Il secondo capitolo è concentrato su due emozioni che attraversano la scrittura della protagonista: il ‘disgusto’ e la ‘codardia’. Mentre l’Olanda si trasforma in un campo di persecuzione, Etty Hillesum si rende conto del destino che la attende come ebrea. Alla ‘codardia’ associa il ‘disgusto’: un’emozione che ha una funzione strategica nel suo itinerario esistenziale, che è contaminata dalla paura ed è legata a un’esclusione (p. 56).
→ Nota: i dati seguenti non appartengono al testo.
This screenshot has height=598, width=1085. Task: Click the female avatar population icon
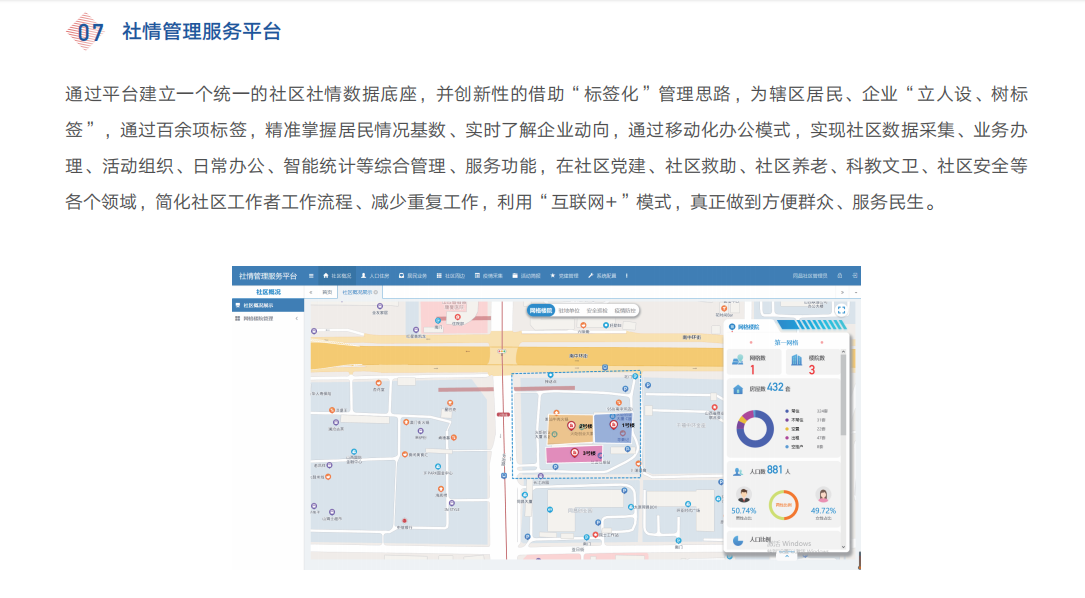coord(823,495)
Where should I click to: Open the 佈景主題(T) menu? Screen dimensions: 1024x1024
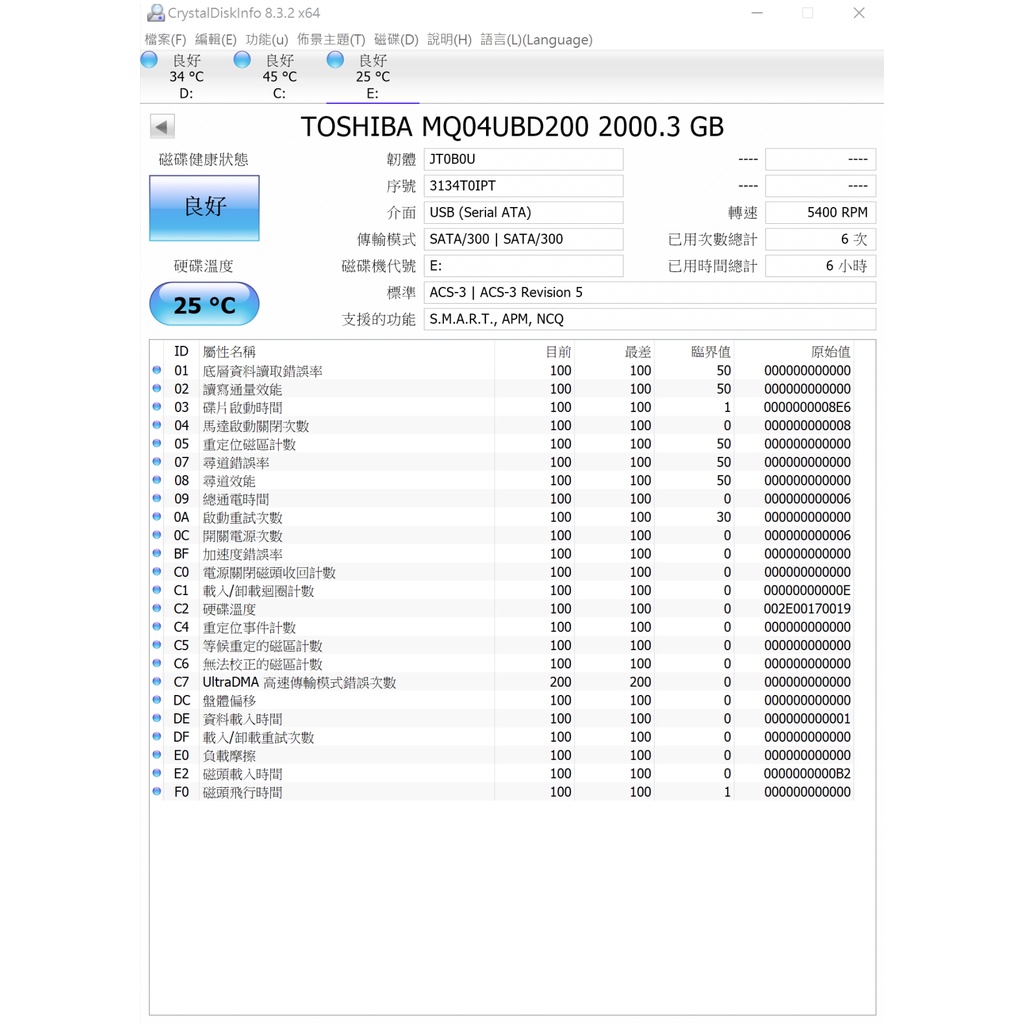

Nel ‘disgusto’ si trovano anche la sua relazione, comprese le fantasie erotiche con il suo terapeuta, Julius Spier, e il rapporto con il cibo (pp. 57, 60).
Oggetto di esame del terzo capitolo sono le ventidue lettere che E. H. indirizza dal suo soggiorno ad Amsterdam, a Osias Kormann, un ebreo d’origine polacca, entrato al campo di Westerbork nel 1939 per dirigere il Servizio 5 (pp. 68-69). A. Rotondo sottolinea che, nella corrispondenza con Kormann, due elementi sono ricorrenti: il desidero di non essere dimenticata in seguito ai suoi periodici allontanamenti dal campo – perché sono solo fisici e non mentali – e la nostalgia sempre più crescente di quel campo: luogo di sofferenza, ma anche di affetti e di straordinaria umanità (p. 74), perché, nonostante fosse una convivenza forzata, il campo descritto da Etty Hillesum ha tutte le caratteristiche di una società umana (p. 79). L’ultimo capitolo si apre con una citazione dal Diario sui malanni fisici connessi ai disturbi psicosomatici di Etty Hillesum, che le impediscono di tornare al Westerbork. Scrive che dovrebbe attivare una più efficace comunicazione fra anima e corpo fino alla riconciliazione (p. 110), perché considera la malattia l’esito di una solitudine pericolosa, che allontana dagli altri e da se stessi (p. 108). Il suo desiderio è stare al campo.
L’analisi di A. Rotondo si conclude con una riflessione che mostra come la vicenda di Etty Hillesum non sia semplicemente un esempio di trionfo della resilienza, quanto piuttosto un caso di incontro col dolore che si è presentato come uno sconosciuto da cui è poco proficuo fuggire; per questo Etty Hillesum diventa protagonista, lei, della sua storia personale oltre che interprete straordinaria del suo tempo.